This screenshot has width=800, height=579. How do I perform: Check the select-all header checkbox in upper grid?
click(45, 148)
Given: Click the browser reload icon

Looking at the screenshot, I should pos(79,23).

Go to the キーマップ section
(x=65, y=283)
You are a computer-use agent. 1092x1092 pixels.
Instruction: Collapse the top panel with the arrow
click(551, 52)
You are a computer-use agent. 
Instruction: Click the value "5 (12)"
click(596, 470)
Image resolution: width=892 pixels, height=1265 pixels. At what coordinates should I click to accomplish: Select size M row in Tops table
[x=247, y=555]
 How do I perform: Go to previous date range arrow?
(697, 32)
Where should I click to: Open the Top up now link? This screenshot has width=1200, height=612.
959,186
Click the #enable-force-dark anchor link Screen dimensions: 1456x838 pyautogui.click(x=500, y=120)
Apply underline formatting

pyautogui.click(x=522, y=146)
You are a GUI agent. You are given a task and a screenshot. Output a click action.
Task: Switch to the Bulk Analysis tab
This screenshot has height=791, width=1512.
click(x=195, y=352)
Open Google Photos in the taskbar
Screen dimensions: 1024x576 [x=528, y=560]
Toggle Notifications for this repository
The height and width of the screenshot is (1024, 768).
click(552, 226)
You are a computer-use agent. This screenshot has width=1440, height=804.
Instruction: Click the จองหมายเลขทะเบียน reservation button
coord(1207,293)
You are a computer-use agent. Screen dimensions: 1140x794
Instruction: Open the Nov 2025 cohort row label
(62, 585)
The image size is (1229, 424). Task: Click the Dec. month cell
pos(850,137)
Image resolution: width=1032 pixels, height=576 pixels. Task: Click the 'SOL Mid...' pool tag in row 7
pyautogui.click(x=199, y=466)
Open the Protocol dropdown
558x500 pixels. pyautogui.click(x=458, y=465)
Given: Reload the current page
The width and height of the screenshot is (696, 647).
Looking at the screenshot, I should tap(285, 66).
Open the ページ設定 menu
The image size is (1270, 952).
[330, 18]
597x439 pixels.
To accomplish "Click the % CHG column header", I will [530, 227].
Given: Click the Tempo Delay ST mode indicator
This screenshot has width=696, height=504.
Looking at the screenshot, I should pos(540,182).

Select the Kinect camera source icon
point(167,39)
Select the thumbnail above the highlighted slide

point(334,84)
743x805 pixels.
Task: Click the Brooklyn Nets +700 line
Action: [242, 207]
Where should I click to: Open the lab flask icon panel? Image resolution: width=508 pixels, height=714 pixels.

TASK TO CARRY OUT
Return only those lines of the records that contain the string "computer".

EXPECTED ANSWER
You are a computer-use agent. 1092x1092 pixels.
You are a computer-use agent. 
You are a computer-use agent. This screenshot has width=1440, height=804.
You are a computer-use agent. Screen dimensions: 1140x794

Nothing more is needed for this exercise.